- [WHAT IS EXPECTED] Give back exactly the lines from the one containing "Никуда — если" through the end of the records, including both, and no others.

- [Entries taken from a collection]
━━━━━━━━━━

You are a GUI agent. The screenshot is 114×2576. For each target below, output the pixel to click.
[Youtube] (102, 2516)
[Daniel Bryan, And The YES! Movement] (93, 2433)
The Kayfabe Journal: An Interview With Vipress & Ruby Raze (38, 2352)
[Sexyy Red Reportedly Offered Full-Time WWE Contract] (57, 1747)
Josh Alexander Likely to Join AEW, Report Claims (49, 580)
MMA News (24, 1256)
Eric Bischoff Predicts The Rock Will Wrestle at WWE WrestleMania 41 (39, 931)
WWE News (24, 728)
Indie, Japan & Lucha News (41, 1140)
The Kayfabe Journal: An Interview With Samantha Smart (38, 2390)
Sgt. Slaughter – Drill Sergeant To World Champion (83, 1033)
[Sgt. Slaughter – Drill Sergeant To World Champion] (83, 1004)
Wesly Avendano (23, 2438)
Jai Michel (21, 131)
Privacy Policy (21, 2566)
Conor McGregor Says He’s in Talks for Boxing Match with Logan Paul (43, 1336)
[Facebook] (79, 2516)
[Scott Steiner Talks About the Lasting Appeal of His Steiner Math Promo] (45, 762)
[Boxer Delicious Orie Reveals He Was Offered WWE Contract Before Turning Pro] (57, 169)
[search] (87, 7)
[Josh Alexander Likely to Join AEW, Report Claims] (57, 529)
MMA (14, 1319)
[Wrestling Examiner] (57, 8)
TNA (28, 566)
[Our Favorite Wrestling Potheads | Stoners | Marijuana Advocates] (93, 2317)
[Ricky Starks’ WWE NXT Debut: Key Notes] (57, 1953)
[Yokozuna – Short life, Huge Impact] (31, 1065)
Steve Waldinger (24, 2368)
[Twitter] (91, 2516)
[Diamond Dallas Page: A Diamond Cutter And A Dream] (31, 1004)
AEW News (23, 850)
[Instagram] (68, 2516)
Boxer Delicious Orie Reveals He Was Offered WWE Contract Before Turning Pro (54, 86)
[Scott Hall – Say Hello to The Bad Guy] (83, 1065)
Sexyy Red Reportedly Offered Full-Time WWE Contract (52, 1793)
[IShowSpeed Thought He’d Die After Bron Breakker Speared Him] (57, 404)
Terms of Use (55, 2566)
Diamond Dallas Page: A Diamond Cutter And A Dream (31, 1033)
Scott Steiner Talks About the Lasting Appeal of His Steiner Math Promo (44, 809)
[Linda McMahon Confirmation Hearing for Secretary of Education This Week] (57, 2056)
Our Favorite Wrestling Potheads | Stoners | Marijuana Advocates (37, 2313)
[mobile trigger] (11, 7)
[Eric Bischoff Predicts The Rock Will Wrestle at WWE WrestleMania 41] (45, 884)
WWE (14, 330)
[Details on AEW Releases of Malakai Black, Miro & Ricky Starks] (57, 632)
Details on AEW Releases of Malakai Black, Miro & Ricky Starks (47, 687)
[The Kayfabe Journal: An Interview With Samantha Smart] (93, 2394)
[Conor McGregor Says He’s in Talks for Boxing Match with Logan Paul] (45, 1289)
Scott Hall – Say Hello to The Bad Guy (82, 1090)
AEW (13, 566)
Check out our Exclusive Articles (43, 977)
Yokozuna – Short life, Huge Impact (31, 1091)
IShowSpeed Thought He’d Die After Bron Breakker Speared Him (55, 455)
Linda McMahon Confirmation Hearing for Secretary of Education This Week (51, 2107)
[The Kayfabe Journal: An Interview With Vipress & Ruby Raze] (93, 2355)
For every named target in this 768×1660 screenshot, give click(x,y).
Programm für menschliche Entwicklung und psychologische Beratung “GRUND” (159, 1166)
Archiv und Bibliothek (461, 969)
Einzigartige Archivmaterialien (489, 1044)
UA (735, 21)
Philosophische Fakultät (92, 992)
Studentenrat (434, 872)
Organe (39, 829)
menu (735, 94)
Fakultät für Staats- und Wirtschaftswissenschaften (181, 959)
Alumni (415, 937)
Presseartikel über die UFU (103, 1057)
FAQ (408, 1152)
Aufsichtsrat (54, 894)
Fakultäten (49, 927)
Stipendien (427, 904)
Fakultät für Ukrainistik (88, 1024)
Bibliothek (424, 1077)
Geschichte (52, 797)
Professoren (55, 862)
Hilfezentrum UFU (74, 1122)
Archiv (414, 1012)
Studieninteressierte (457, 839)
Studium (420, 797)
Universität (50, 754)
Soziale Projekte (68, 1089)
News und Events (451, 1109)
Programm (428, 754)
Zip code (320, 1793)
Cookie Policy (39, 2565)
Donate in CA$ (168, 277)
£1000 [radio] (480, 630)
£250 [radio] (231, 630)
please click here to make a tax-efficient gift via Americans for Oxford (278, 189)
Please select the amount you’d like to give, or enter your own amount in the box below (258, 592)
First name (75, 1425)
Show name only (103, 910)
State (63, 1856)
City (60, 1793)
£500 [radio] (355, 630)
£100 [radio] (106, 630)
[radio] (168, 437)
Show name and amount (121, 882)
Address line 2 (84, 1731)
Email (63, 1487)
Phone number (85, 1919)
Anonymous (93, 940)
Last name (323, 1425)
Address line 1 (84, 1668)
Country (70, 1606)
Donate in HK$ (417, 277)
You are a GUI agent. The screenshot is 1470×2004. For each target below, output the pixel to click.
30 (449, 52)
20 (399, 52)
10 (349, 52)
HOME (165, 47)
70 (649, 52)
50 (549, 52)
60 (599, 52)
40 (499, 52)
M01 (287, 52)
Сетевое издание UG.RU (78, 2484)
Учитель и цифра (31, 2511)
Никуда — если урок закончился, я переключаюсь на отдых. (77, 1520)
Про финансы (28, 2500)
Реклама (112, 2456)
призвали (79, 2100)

━━━━━━━━━━

- [ANSWER FOR THE TASK]
Никуда — если урок закончился, я переключаюсь на отдых. (77, 1520)
Про финансы (28, 2500)
Реклама (112, 2456)
призвали (79, 2100)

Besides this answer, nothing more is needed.